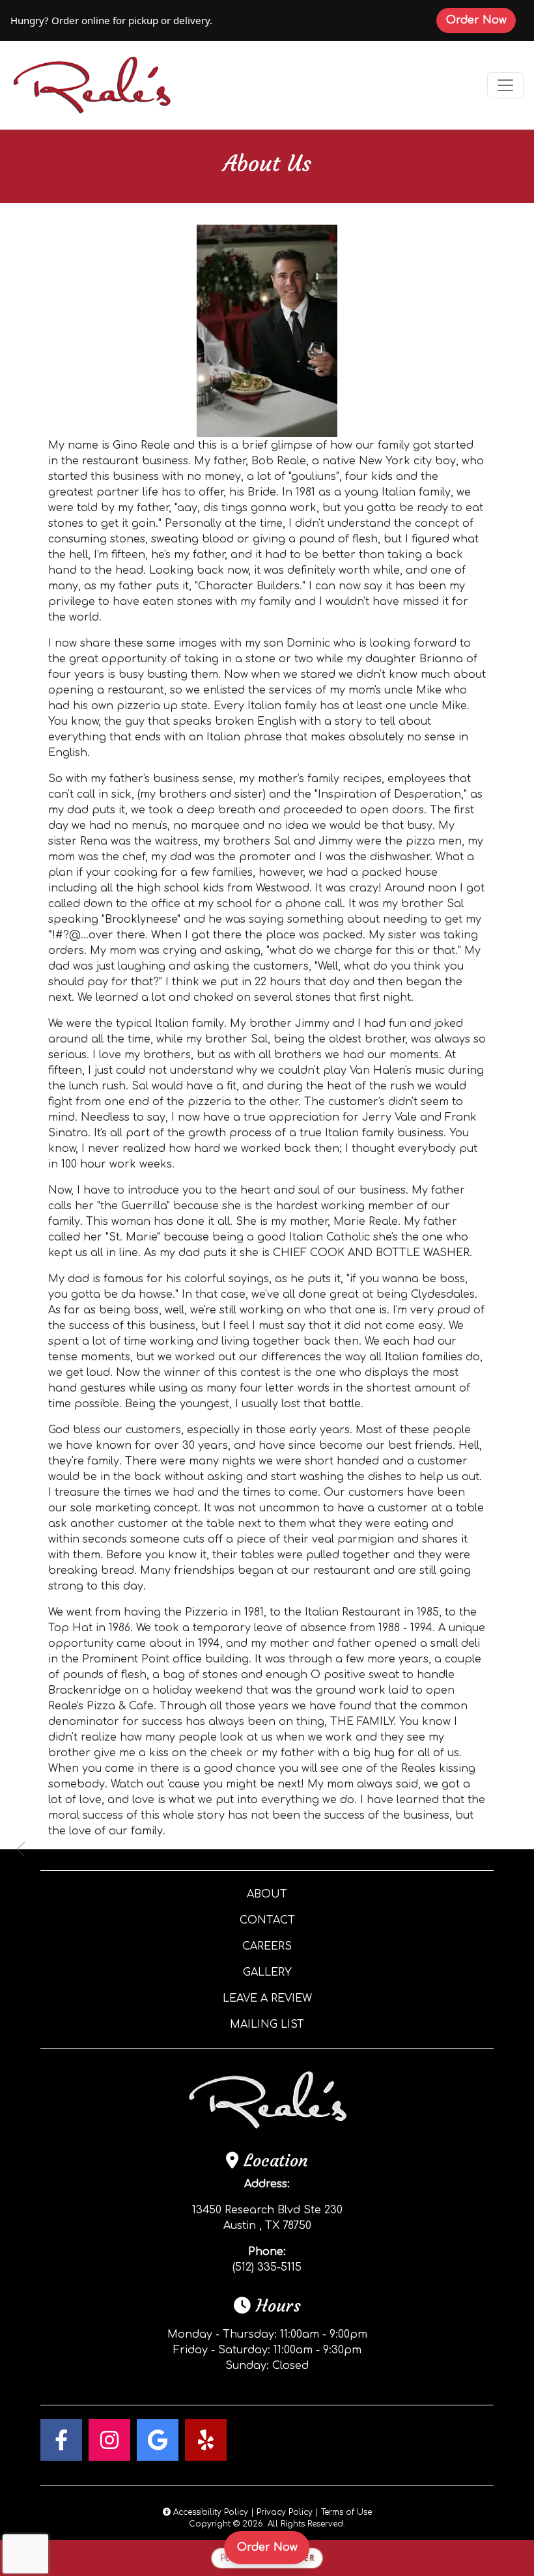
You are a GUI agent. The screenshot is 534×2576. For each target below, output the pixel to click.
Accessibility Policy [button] (209, 2512)
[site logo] (91, 85)
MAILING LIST (267, 2024)
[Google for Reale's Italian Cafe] (157, 2440)
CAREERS (267, 1946)
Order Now (481, 20)
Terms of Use (346, 2512)
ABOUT (267, 1894)
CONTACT (267, 1920)
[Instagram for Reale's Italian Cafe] (109, 2440)
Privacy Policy (285, 2512)
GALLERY (267, 1972)
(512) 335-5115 (267, 2267)
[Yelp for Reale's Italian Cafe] (206, 2440)
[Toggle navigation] (505, 85)
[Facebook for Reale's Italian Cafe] (61, 2440)
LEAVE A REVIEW (267, 1998)
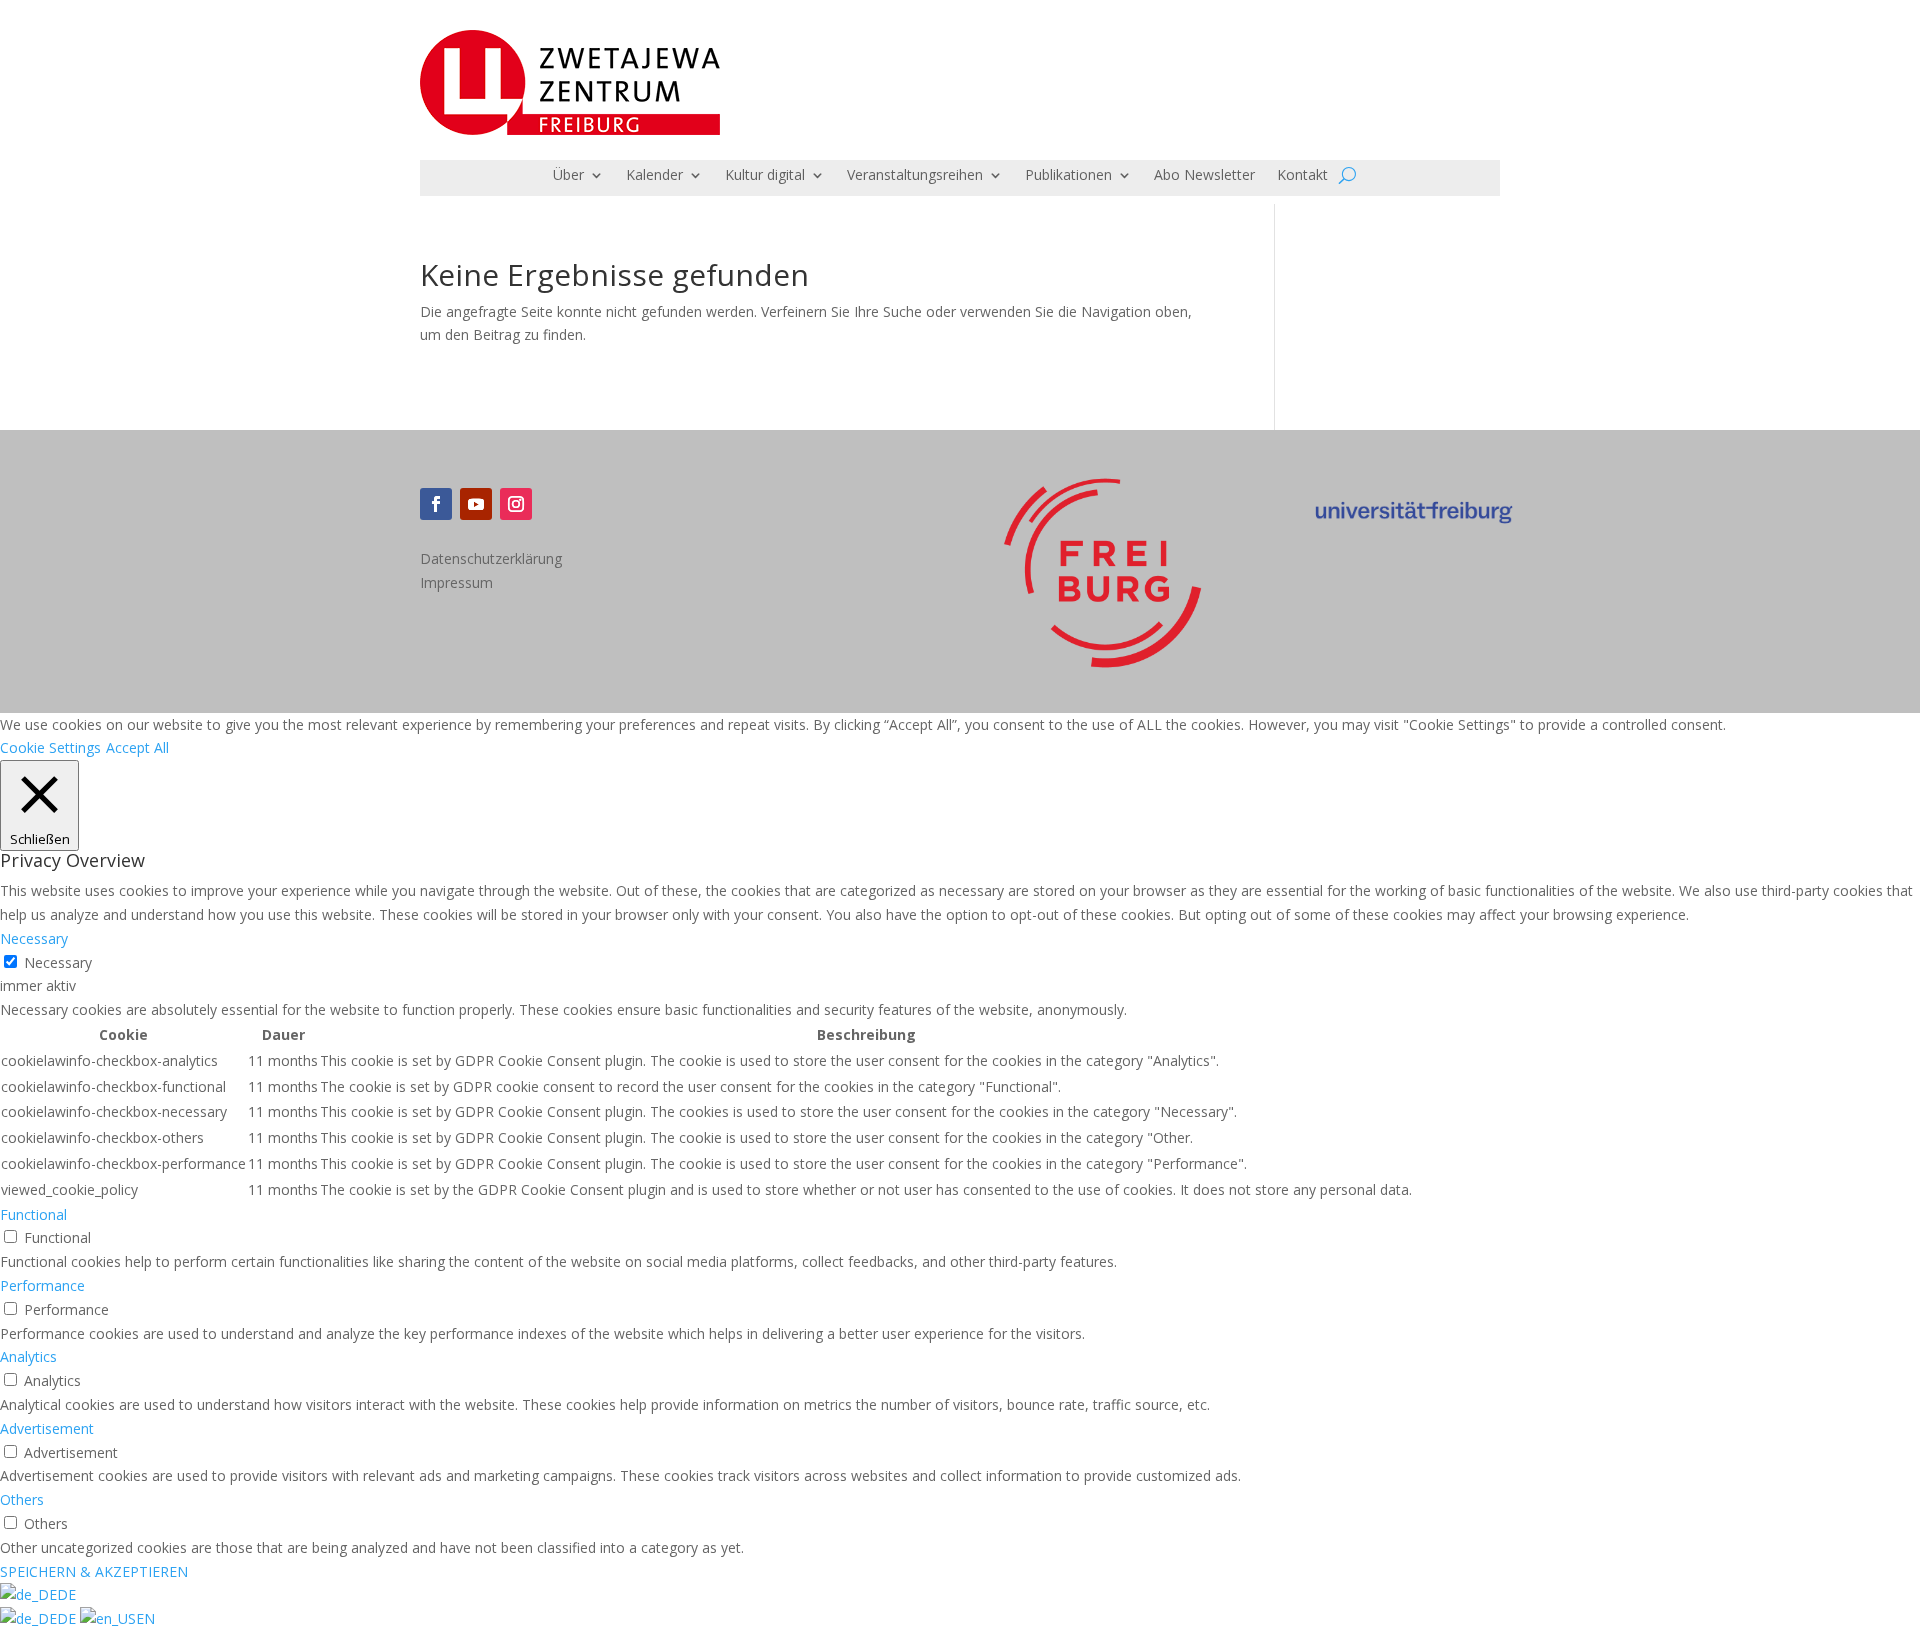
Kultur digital (765, 176)
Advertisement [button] (47, 1428)
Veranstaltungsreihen (915, 176)
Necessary (58, 962)
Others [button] (22, 1499)
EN (145, 1618)
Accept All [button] (137, 747)
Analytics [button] (28, 1356)
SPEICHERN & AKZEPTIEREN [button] (94, 1571)
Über (568, 176)
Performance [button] (42, 1285)
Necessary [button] (34, 938)
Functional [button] (33, 1214)
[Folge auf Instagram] (516, 504)
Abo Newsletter (1204, 176)
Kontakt (1302, 176)
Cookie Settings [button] (50, 747)
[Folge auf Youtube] (476, 504)
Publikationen (1068, 176)
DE (66, 1594)
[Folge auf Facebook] (436, 504)
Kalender (654, 176)
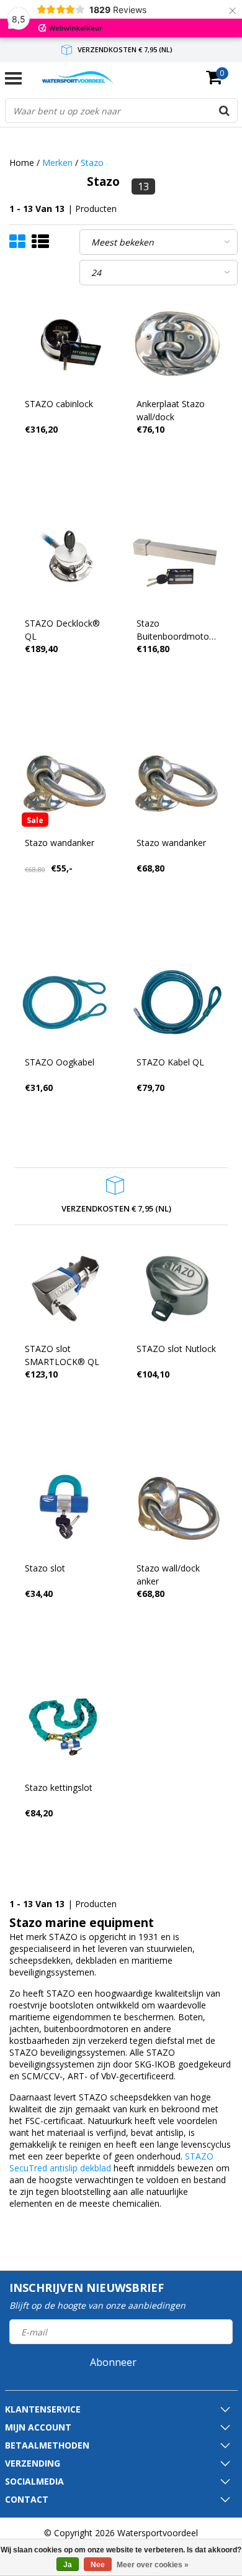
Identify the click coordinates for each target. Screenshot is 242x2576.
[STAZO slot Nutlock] (177, 1289)
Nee (98, 2564)
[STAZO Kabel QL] (177, 1002)
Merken (57, 162)
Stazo (92, 162)
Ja (67, 2564)
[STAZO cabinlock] (65, 344)
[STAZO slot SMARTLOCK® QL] (65, 1289)
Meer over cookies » (153, 2564)
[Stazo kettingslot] (65, 1728)
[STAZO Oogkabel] (65, 1002)
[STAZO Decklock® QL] (65, 563)
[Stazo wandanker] (65, 783)
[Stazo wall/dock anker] (177, 1508)
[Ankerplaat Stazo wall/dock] (177, 344)
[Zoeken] (224, 110)
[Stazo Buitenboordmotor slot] (177, 563)
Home (21, 162)
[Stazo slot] (65, 1508)
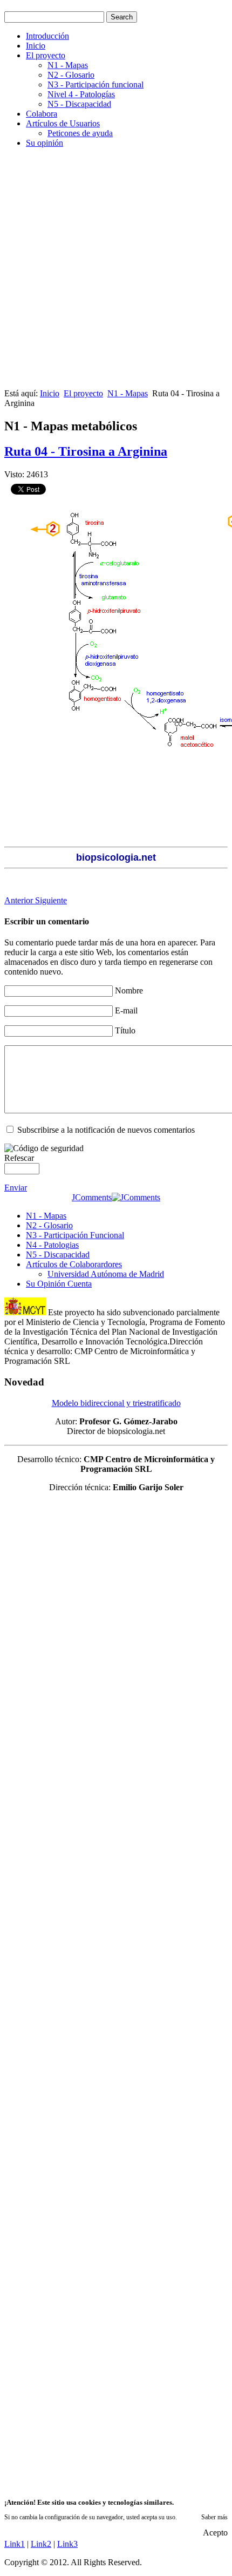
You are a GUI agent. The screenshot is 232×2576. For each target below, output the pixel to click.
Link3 (67, 2543)
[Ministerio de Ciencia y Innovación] (25, 1312)
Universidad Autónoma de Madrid (105, 1274)
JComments (92, 1197)
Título (125, 1030)
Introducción (47, 35)
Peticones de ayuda (80, 133)
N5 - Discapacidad (79, 104)
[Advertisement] (116, 273)
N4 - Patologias (52, 1244)
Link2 (41, 2543)
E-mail (126, 1010)
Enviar (15, 1187)
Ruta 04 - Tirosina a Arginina (85, 451)
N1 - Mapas (67, 65)
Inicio (35, 45)
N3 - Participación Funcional (75, 1235)
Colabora (41, 113)
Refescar (19, 1157)
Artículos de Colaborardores (74, 1264)
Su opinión (44, 142)
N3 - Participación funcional (95, 84)
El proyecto (45, 55)
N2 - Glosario (70, 74)
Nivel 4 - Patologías (81, 94)
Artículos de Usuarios (63, 123)
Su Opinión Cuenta (59, 1283)
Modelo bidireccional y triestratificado (116, 1403)
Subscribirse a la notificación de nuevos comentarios (106, 1129)
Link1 (14, 2543)
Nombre (129, 990)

• Problem details
From the first line to the last, copy the listing above exactly and leave out the images.

• Task solution
You are a GUI agent. The screenshot is 534×2576. For each target below, output the pixel to click.
Accessibility Policy [button] (209, 2512)
[site logo] (91, 85)
MAILING LIST (267, 2024)
[Google for Reale's Italian Cafe] (157, 2440)
CAREERS (267, 1946)
Order Now (481, 20)
Terms of Use (346, 2512)
ABOUT (267, 1894)
CONTACT (267, 1920)
[Instagram for Reale's Italian Cafe] (109, 2440)
Privacy Policy (285, 2512)
GALLERY (267, 1972)
(512) 335-5115 (267, 2267)
[Yelp for Reale's Italian Cafe] (206, 2440)
[Toggle navigation] (505, 85)
[Facebook for Reale's Italian Cafe] (61, 2440)
LEAVE A REVIEW (267, 1998)
Kultur digital (765, 176)
Advertisement [button] (47, 1428)
Veranstaltungsreihen (915, 176)
Necessary (58, 962)
Others [button] (22, 1499)
EN (145, 1618)
Accept All [button] (137, 747)
Analytics [button] (28, 1356)
SPEICHERN & AKZEPTIEREN [button] (94, 1571)
Über (568, 176)
Performance [button] (42, 1285)
Necessary [button] (34, 938)
Functional [button] (33, 1214)
[Folge auf Instagram] (516, 504)
Abo Newsletter (1204, 176)
Kontakt (1302, 176)
Cookie Settings [button] (50, 747)
[Folge auf Youtube] (476, 504)
Publikationen (1068, 176)
DE (66, 1594)
[Folge auf Facebook] (436, 504)
Kalender (654, 176)
Identify the click coordinates for each target. Screenshot is 242x2576.
[STAZO slot Nutlock] (177, 1289)
Nee (98, 2564)
[STAZO Kabel QL] (177, 1002)
Merken (57, 162)
Stazo (92, 162)
Ja (67, 2564)
[STAZO cabinlock] (65, 344)
[STAZO slot SMARTLOCK® QL] (65, 1289)
Meer over cookies » (153, 2564)
[Stazo kettingslot] (65, 1728)
[STAZO Oogkabel] (65, 1002)
[STAZO Decklock® QL] (65, 563)
[Stazo wandanker] (65, 783)
[Stazo wall/dock anker] (177, 1508)
[Ankerplaat Stazo wall/dock] (177, 344)
[Zoeken] (224, 110)
[Stazo Buitenboordmotor slot] (177, 563)
Home (21, 162)
[Stazo slot] (65, 1508)
You are a GUI agent. The screenshot is 232×2576. For each target below, output the pixel to click.
Link3 (67, 2543)
[Ministerio de Ciencia y Innovación] (25, 1312)
Universidad Autónoma de Madrid (105, 1274)
JComments (92, 1197)
Título (125, 1030)
Introducción (47, 35)
Peticones de ayuda (80, 133)
N5 - Discapacidad (79, 104)
[Advertisement] (116, 273)
N4 - Patologias (52, 1244)
Link2 (41, 2543)
E-mail (126, 1010)
Enviar (15, 1187)
Ruta 04 - Tirosina a Arginina (85, 451)
N1 - Mapas (67, 65)
Inicio (35, 45)
N3 - Participación Funcional (75, 1235)
Colabora (41, 113)
Refescar (19, 1157)
Artículos de Colaborardores (74, 1264)
Su opinión (44, 142)
N3 - Participación funcional (95, 84)
El proyecto (45, 55)
N2 - Glosario (70, 74)
Nivel 4 - Patologías (81, 94)
Artículos de Usuarios (63, 123)
Su Opinión Cuenta (59, 1283)
Modelo bidireccional y triestratificado (116, 1403)
Subscribirse a la notificación de nuevos comentarios (106, 1129)
Link1 (14, 2543)
Nombre (129, 990)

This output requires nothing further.